_Entries supplied_
○ ○ ○
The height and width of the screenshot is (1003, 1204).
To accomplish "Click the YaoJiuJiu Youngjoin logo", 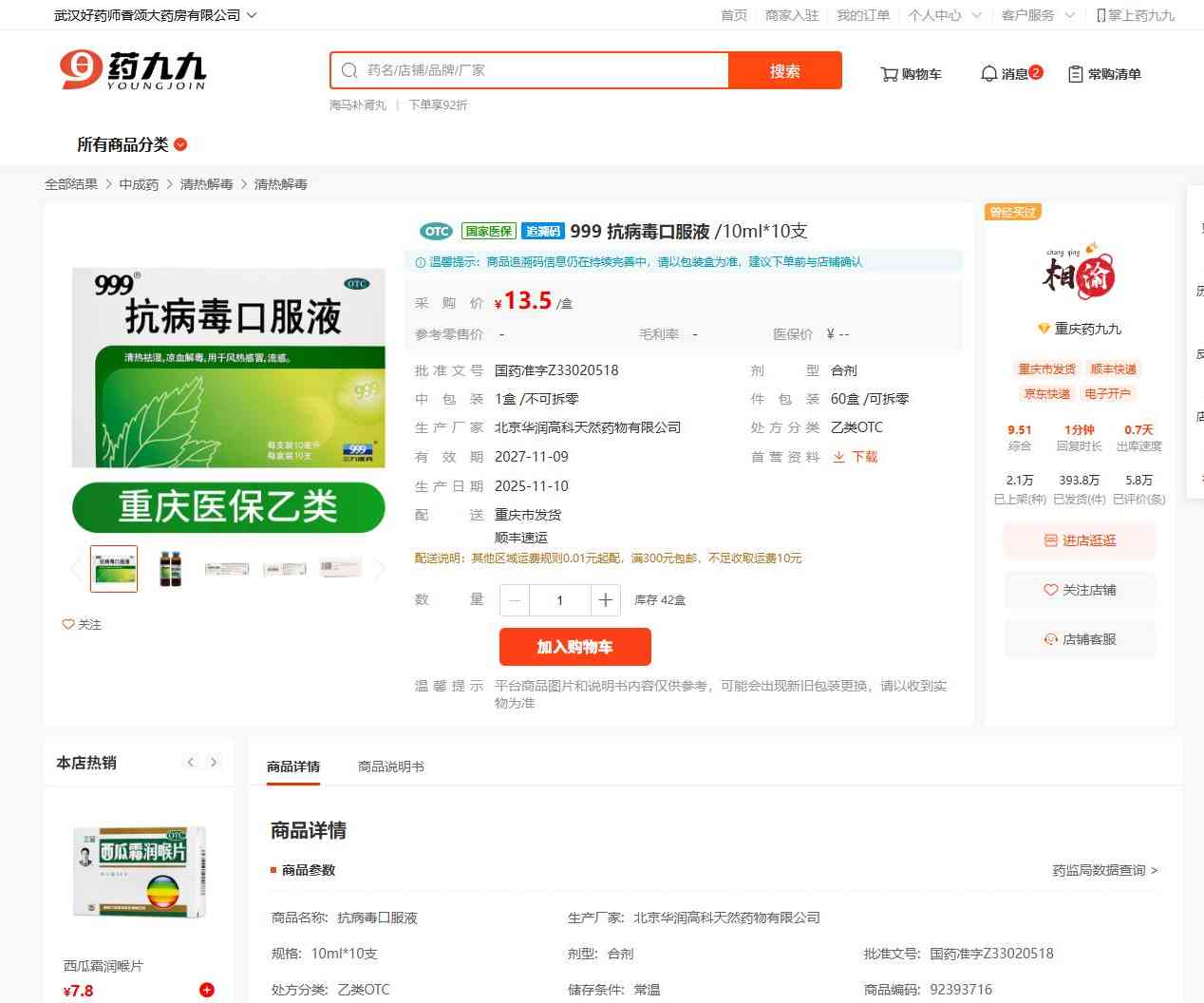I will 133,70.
○ ○ ○
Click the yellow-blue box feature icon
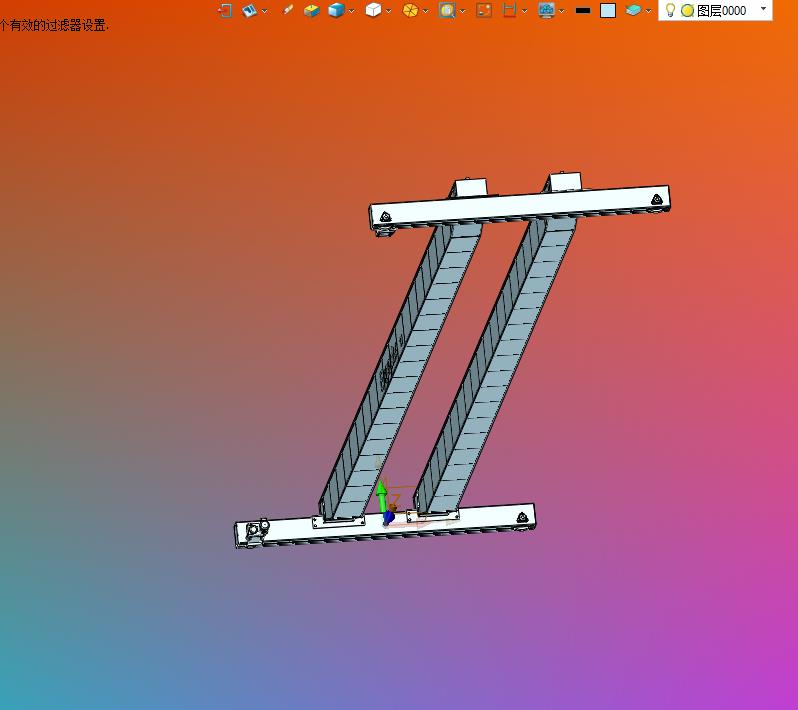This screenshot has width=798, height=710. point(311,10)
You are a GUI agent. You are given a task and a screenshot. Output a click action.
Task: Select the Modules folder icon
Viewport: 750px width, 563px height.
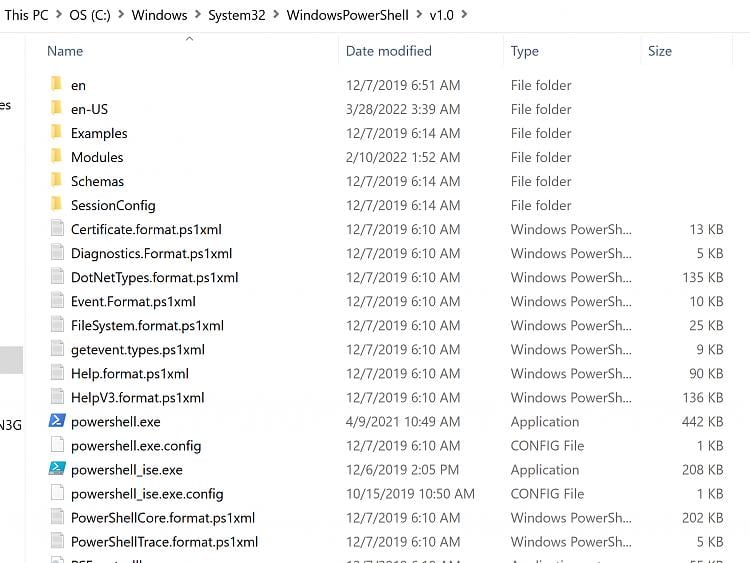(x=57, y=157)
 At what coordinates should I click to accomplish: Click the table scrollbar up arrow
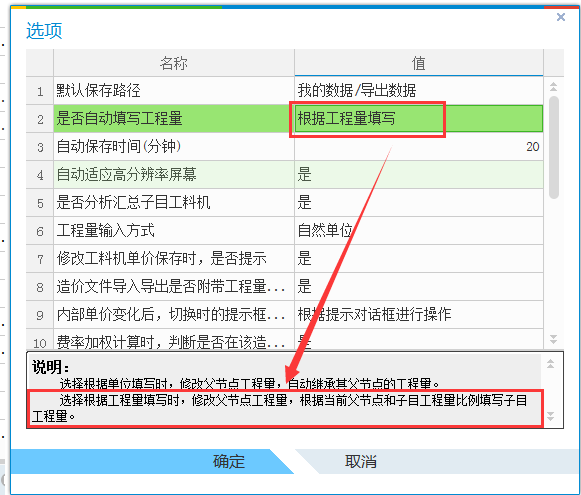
○ ○ ○
_The task_
Please copy the records word for word, starting with the line that contains "You are a GUI" and going on through the line that contains "At what coordinates", leaving the pictures out of your answer.

_Output of the task_
You are a GUI agent. You are given a task and a screenshot. Output a click action.
Task: Select the Modules folder icon
Viewport: 750px width, 563px height.
(x=57, y=157)
 At what coordinates should I click to accomplish: Click the table scrollbar up arrow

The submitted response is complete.